Le meilleur et le pire (magazine csc mai 2015)

Établi à Montréal, Philippe Lavalette csc est un directeur de la photographie reconnu au Canada pour son approche sensible et inventive, en fiction comme en documentaire. Le travail innovateur de Lavalette a été en nomination de nombreuses fois, incluant une mise en nomination CSC en 2013 pour les images d’«Inch’Allah». Lavalette a aussi reçu deux prix Gémeaux, un prix «Best cinematography» aux Hot Docs de Toronto, le prix «Jack Naylor» pour «Best cinematography» au Festival de Haïfa pour le film «Mabul» et le «World best image» à Phoenix toujours pour «Inch’Allah». CSC magazine a enquêté auprès de huit de ses membres pour savoir quel a été le pire et le meilleur conseil reçu au cours de leurs carrières.

Le meilleur conseil ? Le pire conseil ? C’est le même!

Dans les années 70, j’étais étudiant à l’école Louis Lumière à Paris bien avant que cette école ne soit intégrée aujourd’hui à la Cité du cinéma dirigée par Luc Besson ( le 5ème élément, le Grand bleu). Nous avions trois départements : image, son et photographie au sein desquels nous pouvions étudier des matières aussi diverses que la chimie, la physique optique, l’éclairage, la réalisation ou la directions d’acteurs.

Un de nos professeurs était particulièrement dévoué et a passé beaucoup de temps à convaincre les «grands» réalisateurs de venir à l’école pour parler de leur pratique et de ce que signifie – au jour le jour – le métier de cinéaste.

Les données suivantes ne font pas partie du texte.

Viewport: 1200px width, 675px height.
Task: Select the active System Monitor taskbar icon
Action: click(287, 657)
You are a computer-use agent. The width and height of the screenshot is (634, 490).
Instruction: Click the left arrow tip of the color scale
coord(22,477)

Ce professeur a réussi à faire venir Éric Rohmer, Claude Lelouch et la plupart des signataires de la Nouvelle Vague incluant Jean-Luc Godard !

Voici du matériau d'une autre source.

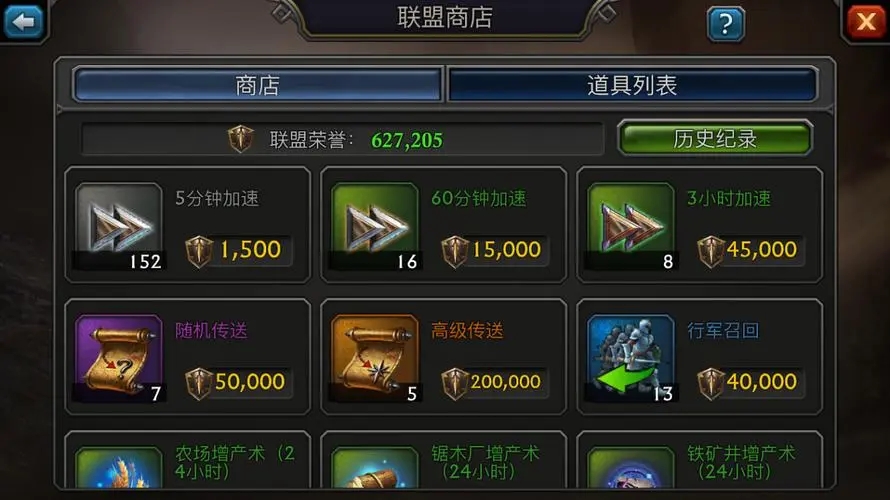Click the 40,000 price of 行军召回
890x500 pixels.
coord(762,381)
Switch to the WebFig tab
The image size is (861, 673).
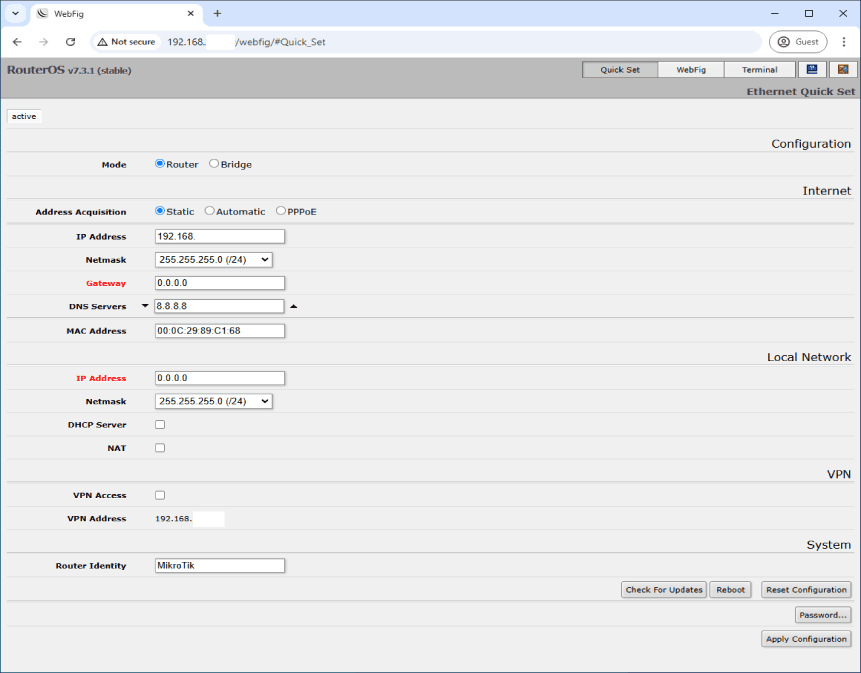690,69
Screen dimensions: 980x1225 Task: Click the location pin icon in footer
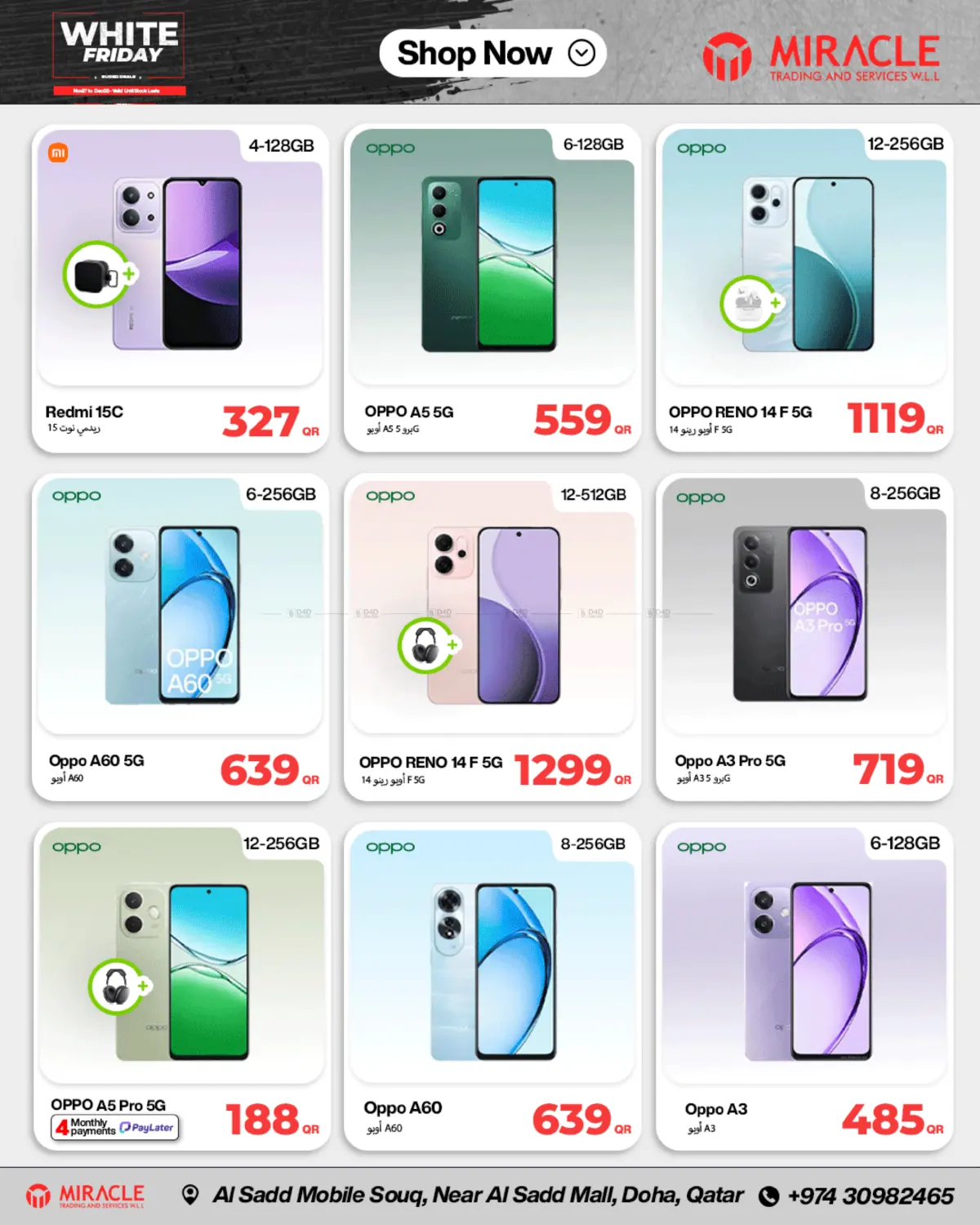point(190,1196)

C’est ce même Godard qui nous a donné en une seule phrase le meilleur et le pire conseil. En affichant un certain détachement, son éternelle cigarette Bogart maïs suspendue aux lèvres, il a murmuré : «Qu’est-ce que vous faîtes ici ? Dans une école de cinéma ? Le cinéma, c’est dehors, c’est dans la rue».

C’était le pire conseil en ce sens que nous apprenions beaucoup pendant ces trois années. Par exemple en optique physiologique, comment nos yeux voient les couleurs et les formes et comment notre cerveau les interprète. Nous apprenions aussi beaucoup sur la lumière, pas seulement en termes esthétiques mais aussi en termes optiques. Ces multiples connaissances théoriques étaient très précieuses et ne pouvaient être acquises ailleurs.

Mais Godard nous donnait aussi le meilleur conseil ! Il avait raison bien sûr. Le cinéma est dans la rue et si nous avions quelque chose à communiquer, nous devions l’apprendre de la vraie vie.

Je n’ai jamais oublié cette phrase marmonnée par Godard. Ses conseils correspondaient à sa réputation : j’attendais une parole provocante… Je l’ai eue ! Il questionnait en fait notre désir de faire des films. Sa question était majeure et résumait l’essentiel: sommes-nous là pour divertir où pour questionner le Monde ?

Godard voyait le cinéma comme un outil pour changer la société. Cette petite phrase a été une sorte de balise, un «garde-fou» qui m’a toujours servi d’appui.